Note I: Neil nothing-like-Carl-Sagan Tyson apparently uses the phrase to mock other people. This is no surprise, since his schtick is basically the same as Penn & Teller's: mockery of the out-group and praise of the in-group, with no education at all or, occasionally, anti-education.

Note II: $\log(2)$ is logarithm of $2$ in the natural base $e$. Even though I'm an engineer, I follow the mathematicians' convention and use $\log_{10}$ or $\log_{2}$ to make explicit when I'm not using the natural base.

Note III: Yes, it's always $63\%$, no matter the $\lambda$:
\[
\Pr(T \le 1/\lambda) = \int_{0}^{1/\lambda} \, \lambda \, \exp( - \lambda \, t) \, dt = \Bigg[ - \exp( - \lambda \, t) \Bigg]_{0}^{1/\lambda} = 0.63.
\]
This has to do with the exponential distribution and its peculiarities. As you can see, unlike many "science" popularizers, I show my work.
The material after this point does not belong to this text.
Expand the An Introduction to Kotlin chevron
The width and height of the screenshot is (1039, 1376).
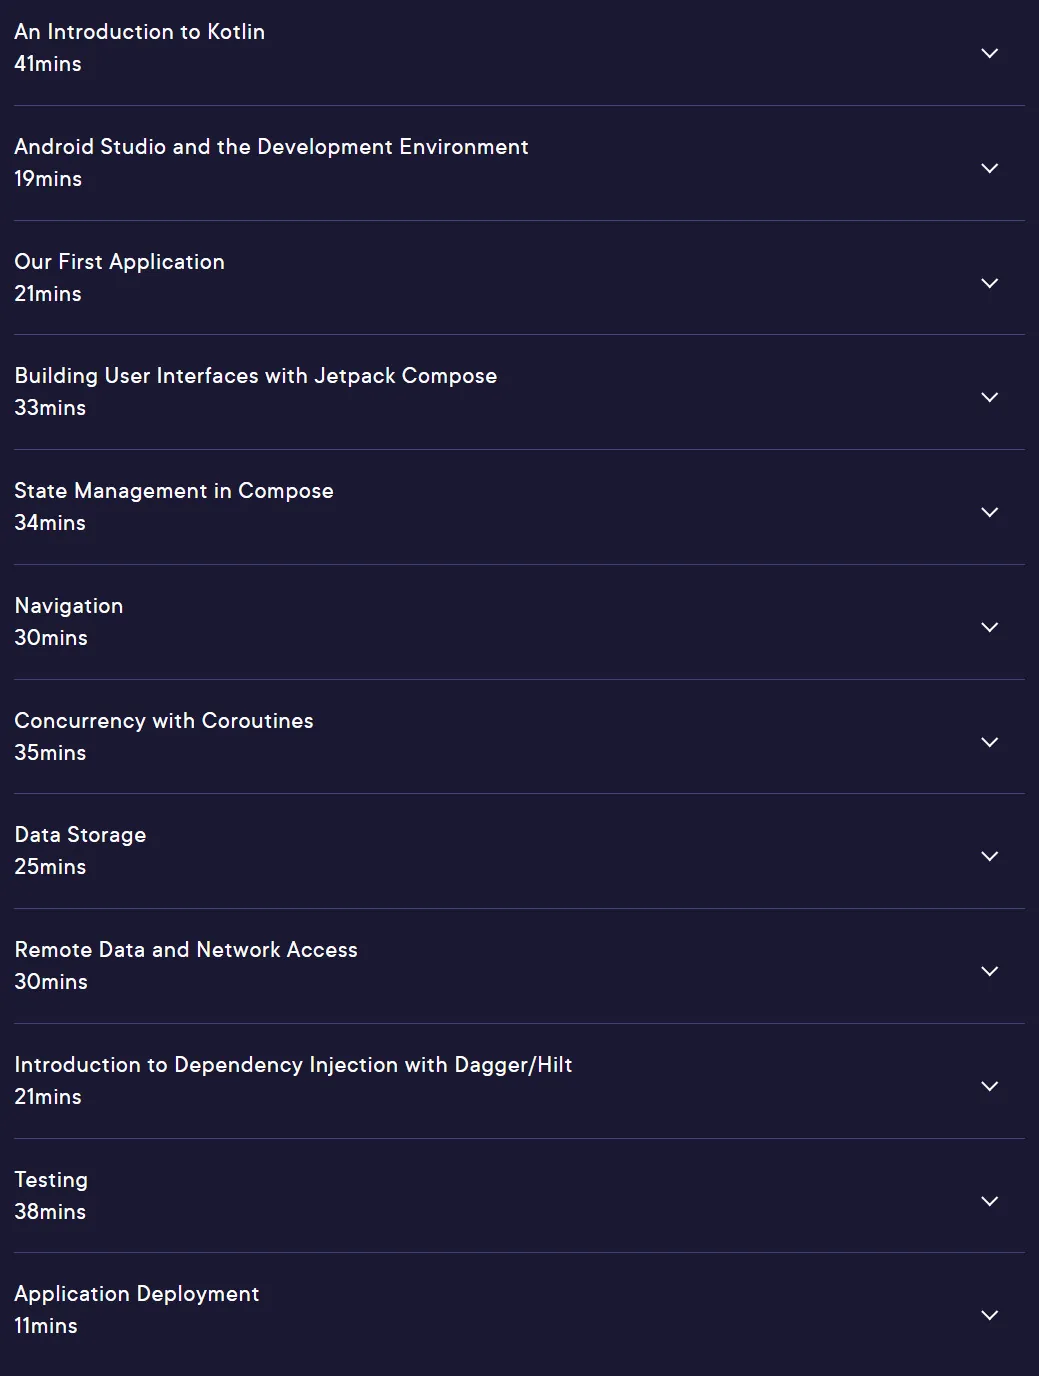point(989,53)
Note IV: A family member points out that "average" can be used for many other measures of central tendency (a point I had made in this earlier post), but: (a) pretty much all instances of the use of that phrase that I've seen refer to the mean; and (b) the people who mock the usage I explain are generally not cognizant of the other measures of central tendency, they just want to play the identity game.